8.5. SF and Google as “power-law” intellectual matchmaking hubs

This question of team members and distance lead us to what we think is one of the most interesting and important findings of our study. In our analysis of the 2006 data, we discovered that SG projects tend to gain a developer, but at the same time, the vast majority of projects remain small teams (2–4 developers). In our 2009 SG survey, recall we asked questions about whether the project had gained a developer, and if so, whether that developer was co-located, geographically, or whether he or she was in the same city, same state, same country, same continent, or on a different continent. We discovered that of the multi-developer projects, more than 50% of them had a developer on a different continent.

This provides strong statistical evidence suggesting what may be a very important phenomenon that is important not only to FOSS but for any other digital information commons effort trying to mobilize collective-action.

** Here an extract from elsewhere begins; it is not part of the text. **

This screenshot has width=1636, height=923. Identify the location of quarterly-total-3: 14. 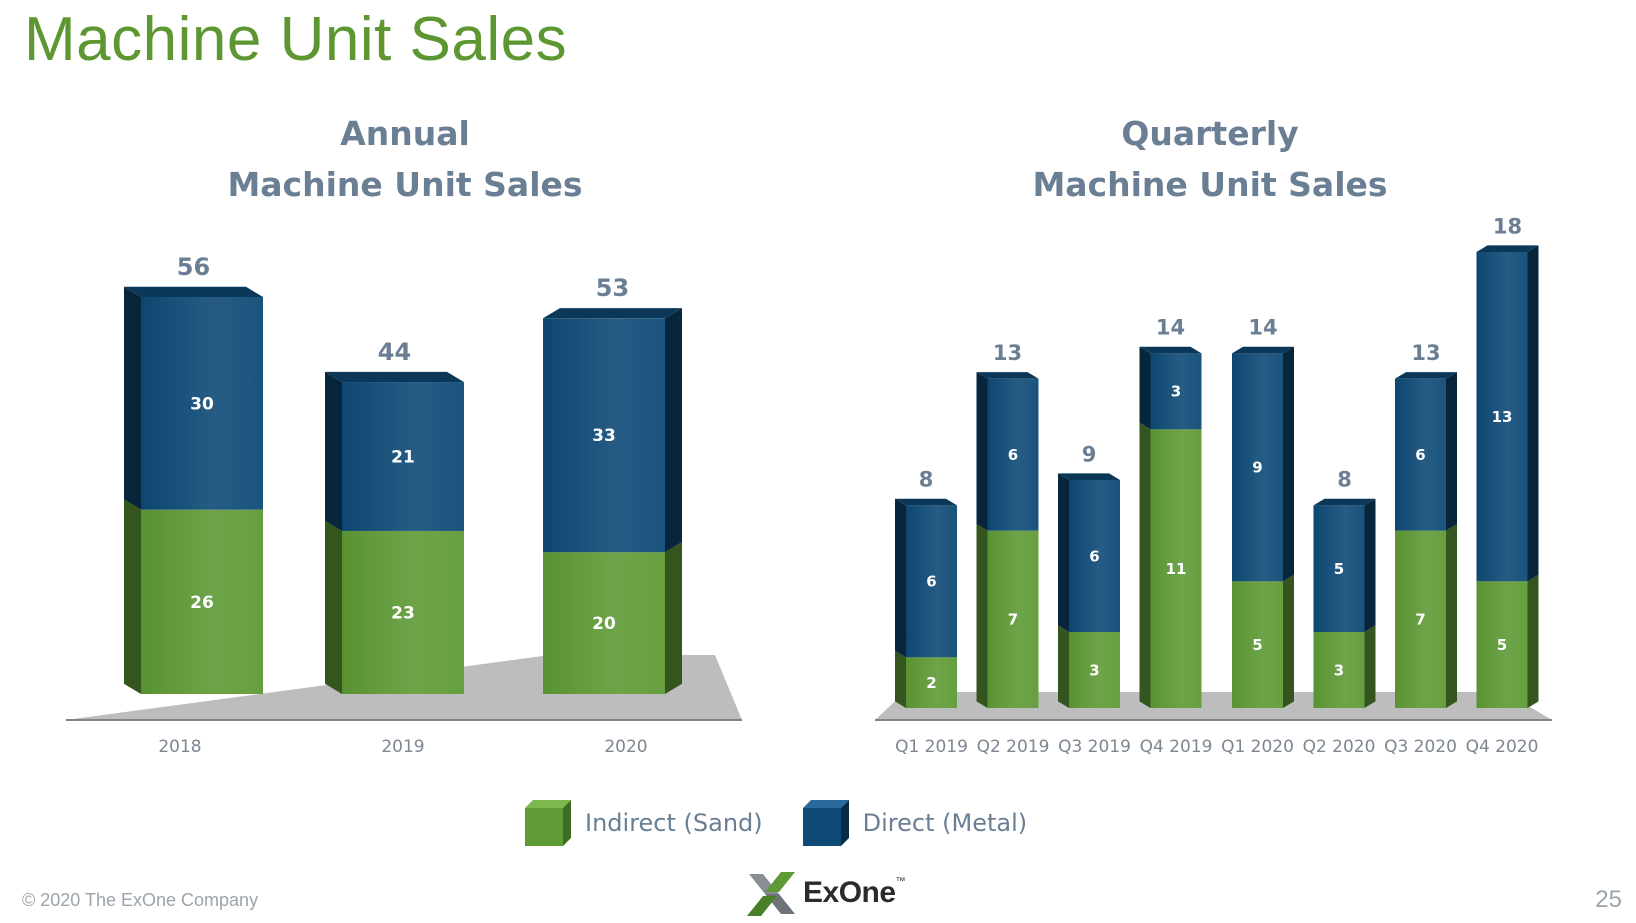
(1170, 328).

In fact, we have evidence that might very well explain underpinnings of collective action in, say, Wikipedia.

What we think we have learned is this: The vast majority of FOSS commons are not about creating and mobilizing large teams of developers (users, perhaps more so, developers not as much). What is happening is an “intellectual matchmaking” phenomenon, that is driven by the fact that SF acts a key “power-law” hub (Karpf 2010, 12) for FOSS software, coupled perhaps with search engines like Google. These are locations on the Internet-based where people go, looking to solve a user-centered need and are looking for a FOSS solution. The ease of which they can now find one or two or three other people working on a solution lead them into the virtuous circle we described earlier. They find a project of interest, engage, perhaps first as an end user, but over time, interact via the Internet and build social capital with the FOSS team, perhaps demonstrate an interest, a passion, and skills to contribute, and eventually are brought in as an additional developer. The story of FOSS-based collective action in our data is that it is not necessarily about growing large development teams; rather it is about people over sometimes large geographic areas discovering each other, and connecting with two or three other people with very similar user-centered needs, interests, passions and abilities. This power-law intellectual match-making phenomenon we just described undoubtedly occurs in other digital commons situations outside of FOSS. This could provide the foundation of a general theory of Internet-based collective action in digital information commons.